Overall findings on pricing inconsistencies for the last 12 months include:
In the Pricing and Reference Data market:
- Some providers are charging certain clients over ten times (1075%) more than other clients for similar products and services
In the Ratings market:
- The lowest to highest pricing for similar ratings products show that some providers are charging certain clients over three times more than other clients for similar products and services
- The range of increases applied with inflation as the driver is also broad here, having grown in 2021 and stabilised in 2022
The Index market (updated with additional insights since June 2022):
- The lowest to highest pricing for similar developed market index products show that some providers are charging certain clients 13 times (1300%) more than other clients for similar products and services
- Inflation-driven increases in pricing are applied inconsistently – and the inconsistency of percentage increases applied due to inflation become greater through 2020, 2021 and 2022
In the Research & Analytics market:
- The lowest to highest pricing for similar terminal products show that some providers are charging certain clients more than three and a half times more than other clients for similar products and services
- A minority of providers in this area are entirely consistent with their pricing, applying a standardised charging model in contrast to the rest of the market
Krystal Somaza, Head of Data & Analytics at Substantive Research, said, “Gaining a clear perspective of pricing in these markets has always been a challenge, given every firm’s differences in terms of its size, structure and business model, and their specific and unique use cases with each vendor. But transparency is key for procurers, where an incumbent provider base has ensured formidable pricing power in a market with limited alternatives available to buyers.”
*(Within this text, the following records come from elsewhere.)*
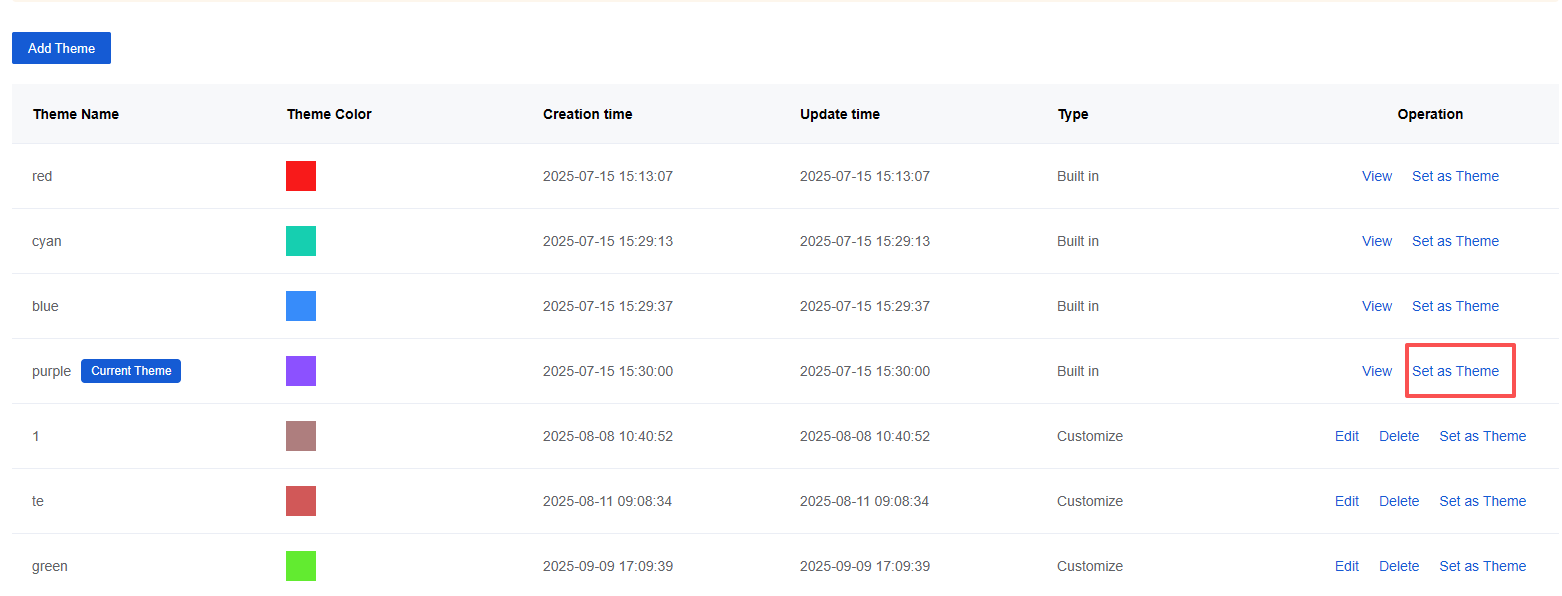Set cyan as the theme
This screenshot has width=1562, height=596.
(x=1455, y=241)
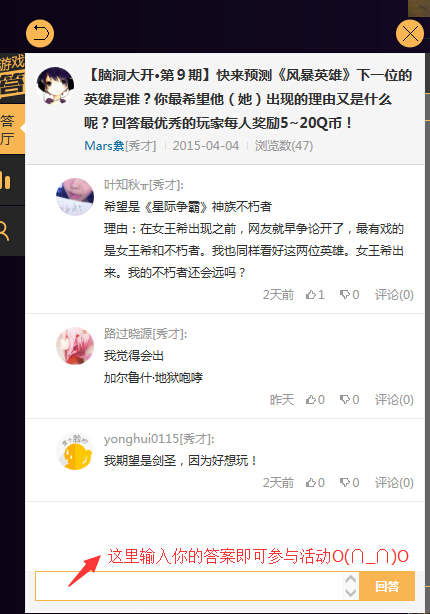Image resolution: width=430 pixels, height=614 pixels.
Task: Close the question panel with X
Action: click(410, 33)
Substantive’s methodology can now provide an industry-first, standardised perspective for consumers of market data, which delivers the following conclusions:
- While pricing power is firmly in the hands of the sellers, best practice in negotiation delivers results. This may not drive huge price decreases given the power dynamics in this market, but is proven to mitigate the level of increases year-on-year per provider and therefore impact materially across the entire budget.
- Pricing inconsistency cannot be explained by differences in the clients’ structures, needs and requirements. These factors all drive pricing, but once these factors are all accounted for, prices still vary significantly.
- Even with a strong focus on standardisation and consistent pricing, vendors would struggle – they and their client base regularly go through mergers and acquisitions, the size of each client changes with market cycles and requirements have become more sophisticated from their client base.
Mike Carrodus, CEO of Substantive Research, added, “Many incumbent vendors have been extremely successful in becoming ‘have-to-have’ through investment in their products, technology and marketing capabilities, so their leverage in pricing can be seen as a natural reward for these efforts. However, within a volatile market climate, procurers are more focused than ever on ensuring efficiency in their market data budgets, creating an adversarial negotiation dynamic which is exacerbated in tough times.”
He concluded, “Greater transparency can only ensure the right balance between providing the right incentives for vendors, while also allowing consumers to optimise their budgets. We’re proud to be able to respond to our customer’s wishes in this way and use our proven methodologies to help them understand the truth within these opaque pricing frameworks.”
The Substantive Research insights are based on the latest data generated by its Market Data Spend Analytics tool which was launched in June 2022 as the industry-first “apples-to-apples” Market Data Spend Analytics service. It allows long-only asset managers, wealth managers and hedge funds to truly understand and compare their market data payments and budgeting with the wider market and against their peers.
Universe of survey data:
40 asset management firms, 60%/40% Europe/North America, Total AUM represented $5tr, 70%/30% Long-only/Hedge Fund.